Korruptionsprozess in MünchenCDU-Politiker Fischer nach Aserbaidschan-Affäre verurteilt

Der ehemalige Bundestagsabgeordnete Axel Fischer nahm jahrelang Bestechungsgelder aus Aserbaidschan an. Zu diesem Schluss kommt das Oberlandesgericht in München nach einem aufwendigen Prozess. Die Strafe fällt jedoch ziemlich milde aus.
Im Korruptionsprozess rund um den Kauf von Parlamentariern durch Aserbaidschan ist der Ex-CDU-Bundestagsabgeordnete Axel Fischer zu einer Freiheitsstrafe von einem Jahr und zwei Monaten auf Bewährung verurteilt worden. Zudem wird Fischer für die Dauer von zwei Jahren das passive Wahlrecht aberkannt - er kann also nicht in irgendein Parlament oder öffentliches Amt gewählt werden.

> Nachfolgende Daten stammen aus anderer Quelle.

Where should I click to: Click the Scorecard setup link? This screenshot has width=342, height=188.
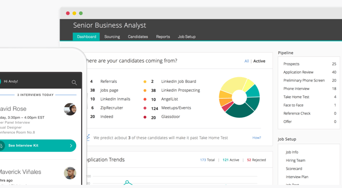click(x=294, y=168)
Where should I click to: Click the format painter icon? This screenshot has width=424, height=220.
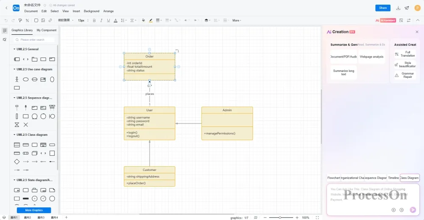coord(20,20)

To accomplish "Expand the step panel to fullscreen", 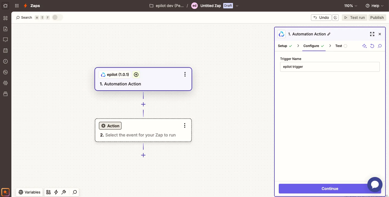I will click(x=372, y=34).
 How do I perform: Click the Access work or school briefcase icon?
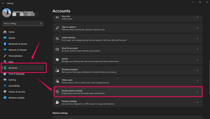57,92
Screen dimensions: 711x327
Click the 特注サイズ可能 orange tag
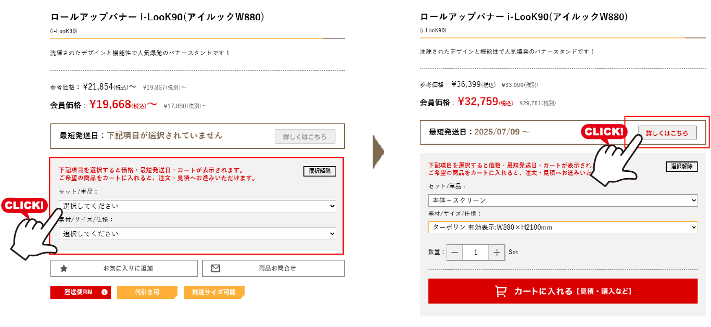point(214,292)
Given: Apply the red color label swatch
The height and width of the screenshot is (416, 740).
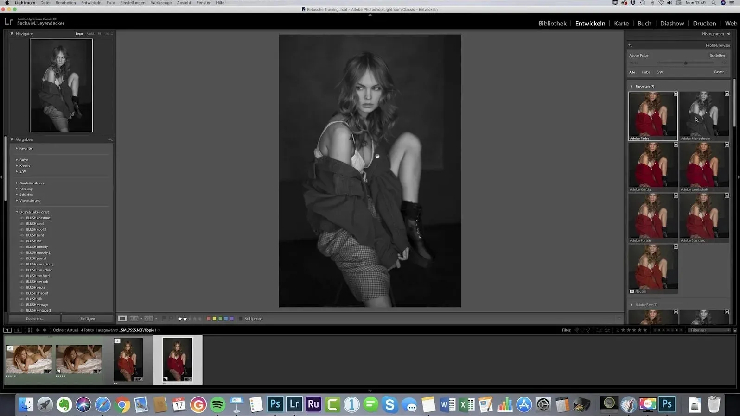Looking at the screenshot, I should click(x=209, y=319).
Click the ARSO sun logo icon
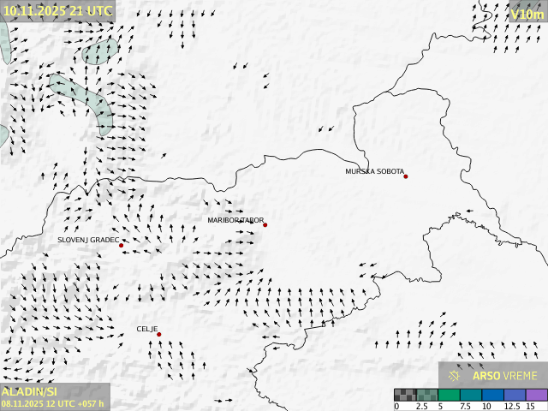The height and width of the screenshot is (411, 548). pos(455,375)
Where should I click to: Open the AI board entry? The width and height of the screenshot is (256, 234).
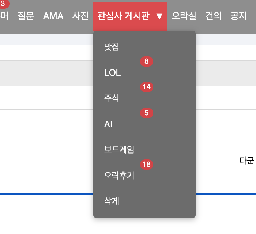click(108, 124)
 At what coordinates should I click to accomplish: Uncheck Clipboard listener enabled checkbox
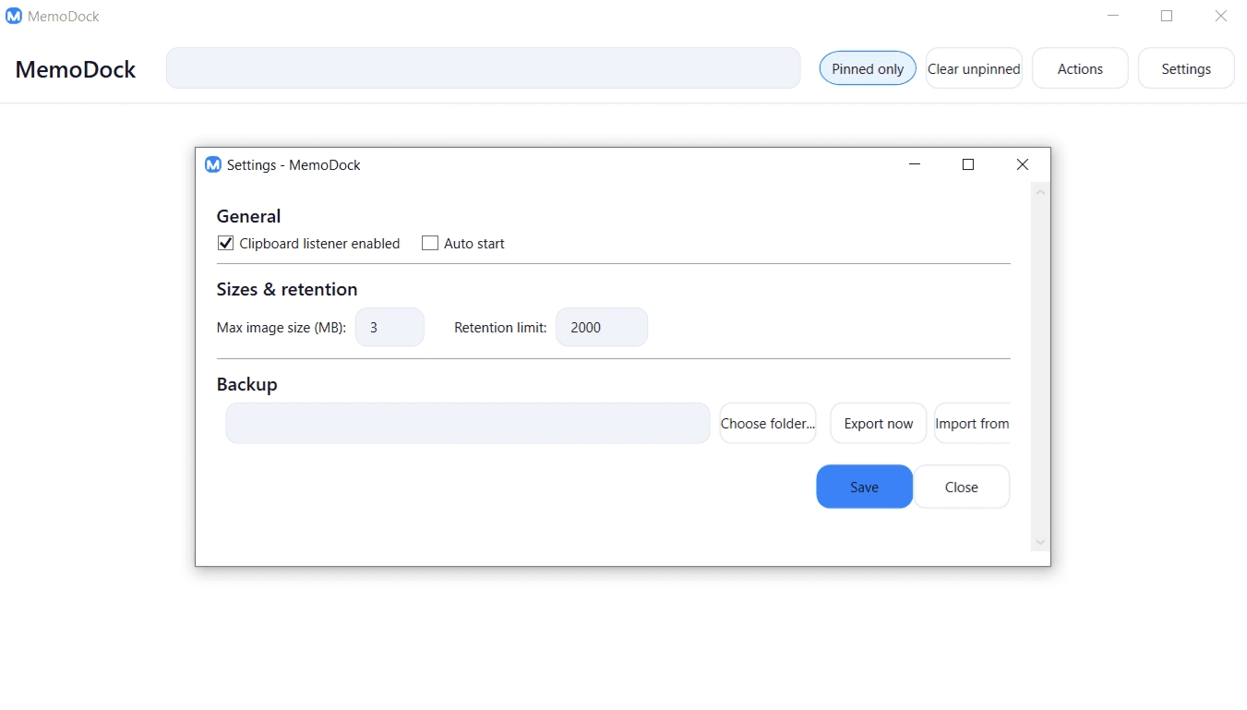[x=225, y=244]
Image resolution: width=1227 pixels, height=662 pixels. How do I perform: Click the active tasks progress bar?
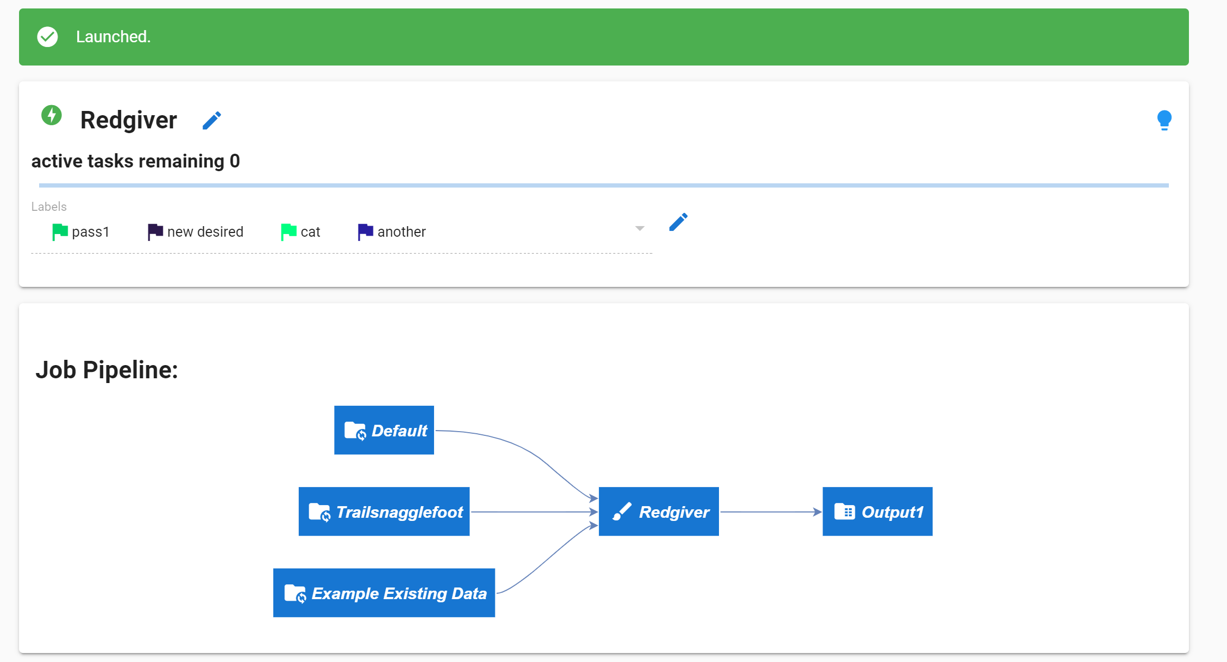(603, 185)
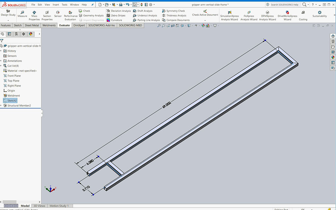Select Motion Study 1 tab
This screenshot has width=336, height=210.
point(59,206)
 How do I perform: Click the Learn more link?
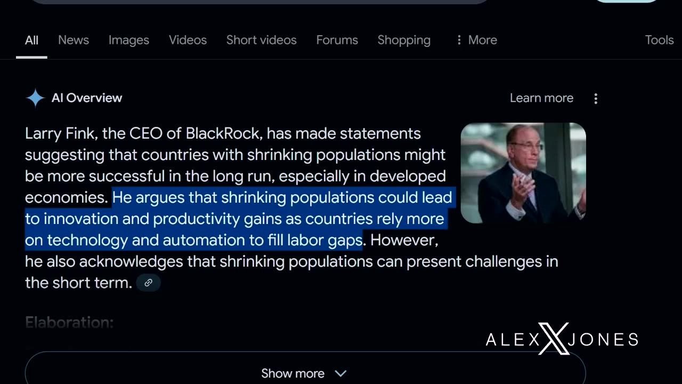coord(541,98)
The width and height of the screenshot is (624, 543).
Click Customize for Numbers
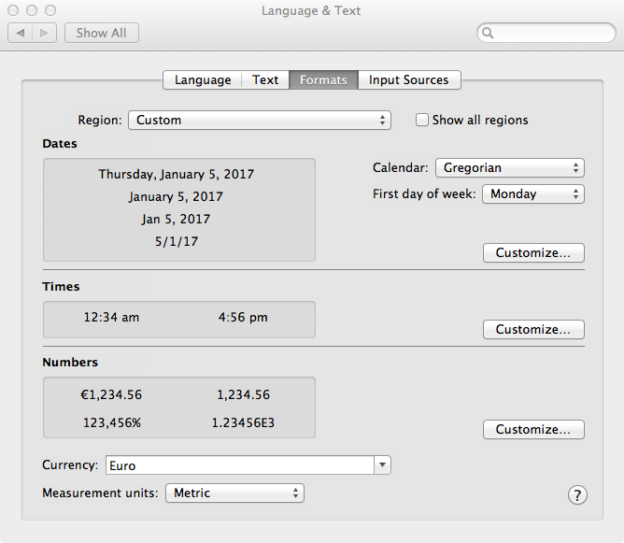(x=533, y=430)
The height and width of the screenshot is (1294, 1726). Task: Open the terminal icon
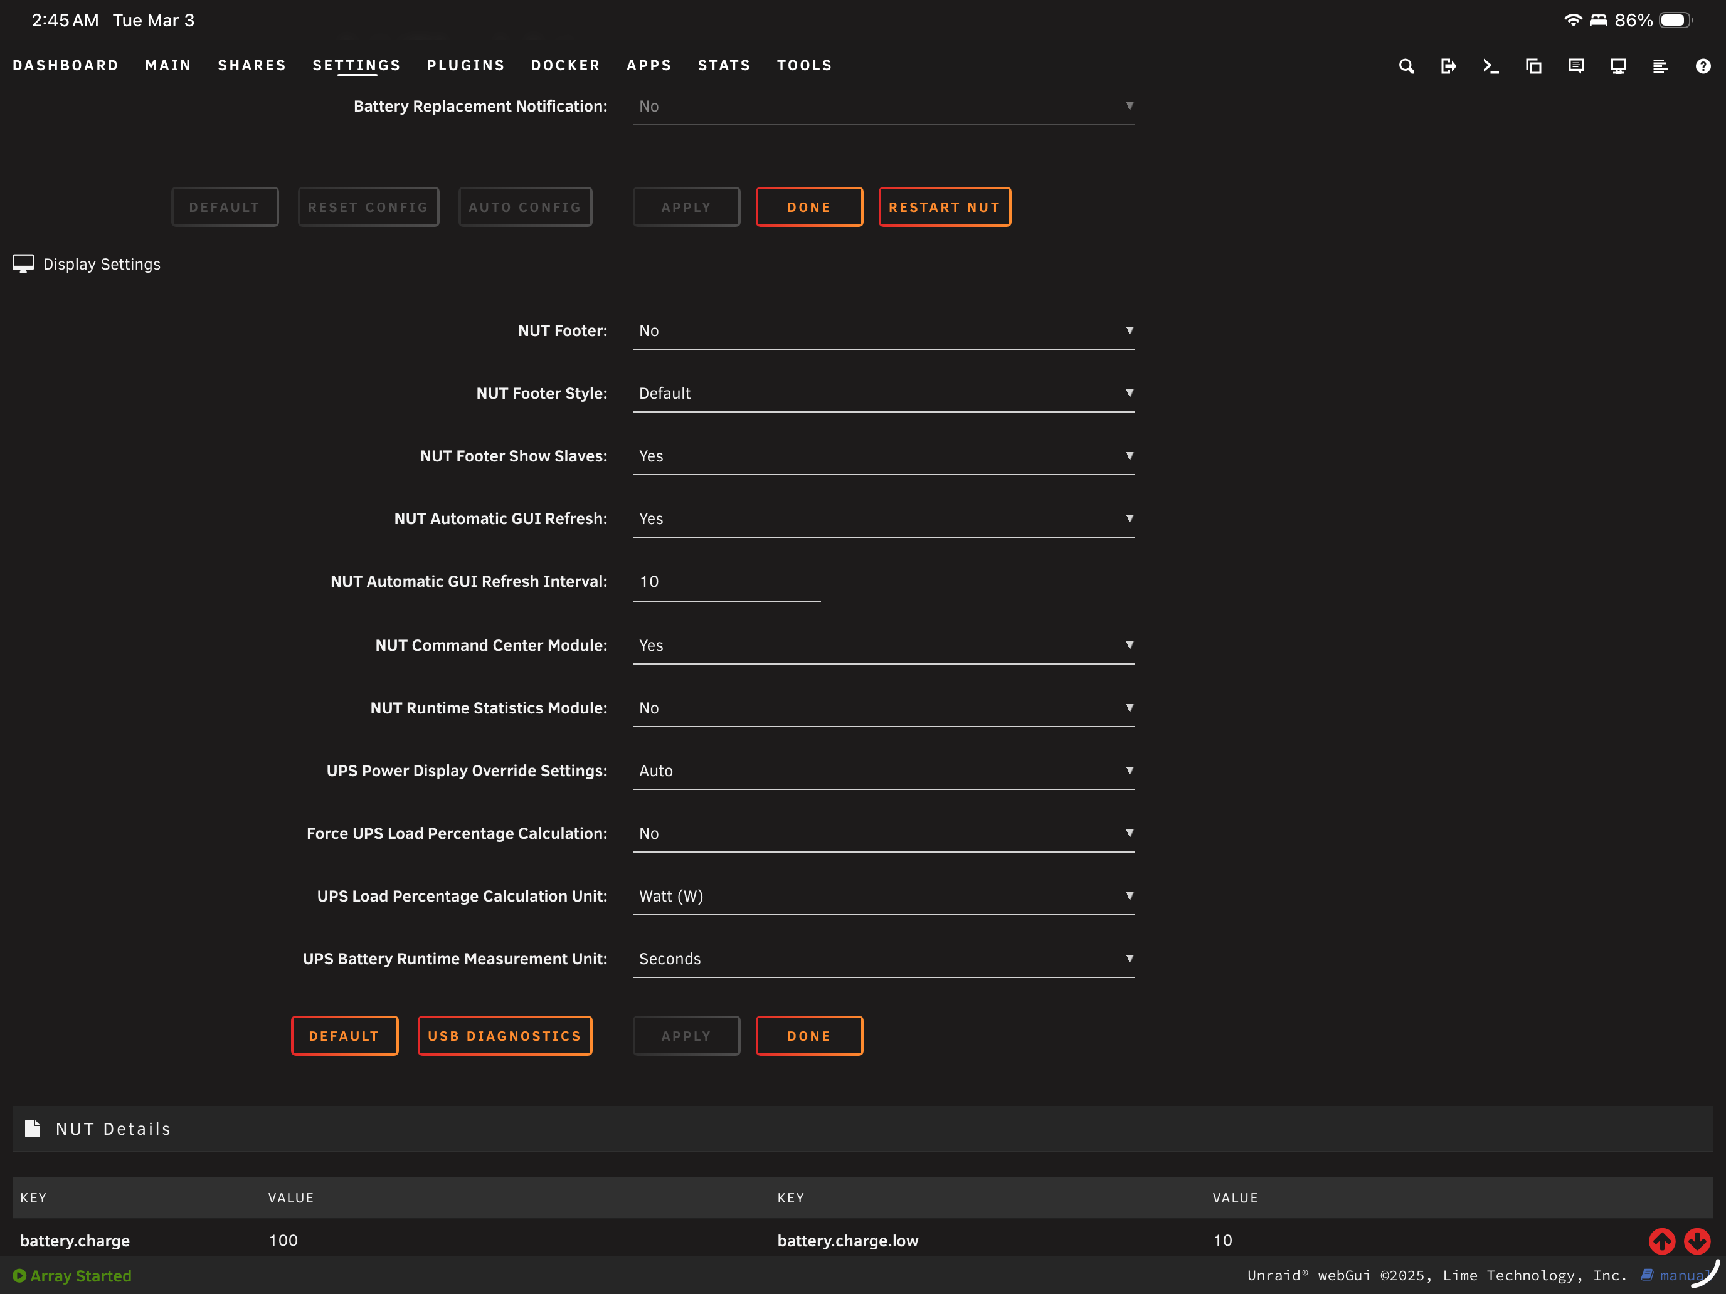pyautogui.click(x=1490, y=66)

Darüber hinaus muss Fischer 12.000 Euro an die Stiftung Opferhilfe zahlen. Das Münchner Oberlandesgericht folgte in seinem Urteil der Argumentation der Generalstaatsanwaltschaft München, wonach sich Fischer der Bestechlichkeit von Mandatsträgern schuldig gemacht hat.
Das Gericht ist der mündlichen Urteilsbegründung zufolge überzeugt davon, dass Fischer für pro-aserbaidschanisches Verhalten als Mitglied der Parlamentarischen Versammlung des Europarats (PACE) über die Jahre hinweg einige Zehntausend Euro in bar erhalten hat - wobei ein Teil der Zahlungen geflossen sein soll, als dies noch nicht strafbar war. Im Gegenzug habe Fischer, der von 2010 bis 2018 in der PACE aktiv war, im Interesse Aserbaidschans unter anderem positive Reden gehalten und vertrauliche Dokumente frühzeitig weitergeleitet haben.
Die Generalstaatsanwaltschaft hatte für all dies in dem aufwendigen Prozess zahlreiche Indizien vorgelegt. Fischer, der seit dem 22. Dezember in Untersuchungshaft saß, kommt mit dem Urteil auf freien Fuß. Weil er wiederholt nicht zum Prozess erschienen war, hatte das Gericht Haftbefehl verhängt - dieser Haftbefehl sei nun gegenstandslos geworden, sagte der Vorsitzende Richter Jochen Bösl.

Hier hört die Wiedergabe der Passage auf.